- _What you have to do_
Give the number of lines in the material below where the word "each" shows up, without anything else.
Data for processing Start Marker
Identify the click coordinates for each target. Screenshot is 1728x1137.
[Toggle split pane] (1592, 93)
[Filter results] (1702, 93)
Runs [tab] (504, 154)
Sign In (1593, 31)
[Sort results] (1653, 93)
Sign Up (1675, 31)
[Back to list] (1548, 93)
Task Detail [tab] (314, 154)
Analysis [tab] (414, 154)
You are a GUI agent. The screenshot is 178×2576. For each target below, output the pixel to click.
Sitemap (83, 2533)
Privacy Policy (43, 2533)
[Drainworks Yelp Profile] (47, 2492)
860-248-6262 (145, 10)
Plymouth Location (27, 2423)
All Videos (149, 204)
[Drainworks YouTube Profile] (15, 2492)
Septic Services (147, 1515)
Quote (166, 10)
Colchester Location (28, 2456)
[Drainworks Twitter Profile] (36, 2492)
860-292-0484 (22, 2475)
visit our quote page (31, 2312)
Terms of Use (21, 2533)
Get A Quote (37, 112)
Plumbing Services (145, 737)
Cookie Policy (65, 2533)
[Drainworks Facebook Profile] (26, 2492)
Data for processing End Marker
- _Response_
2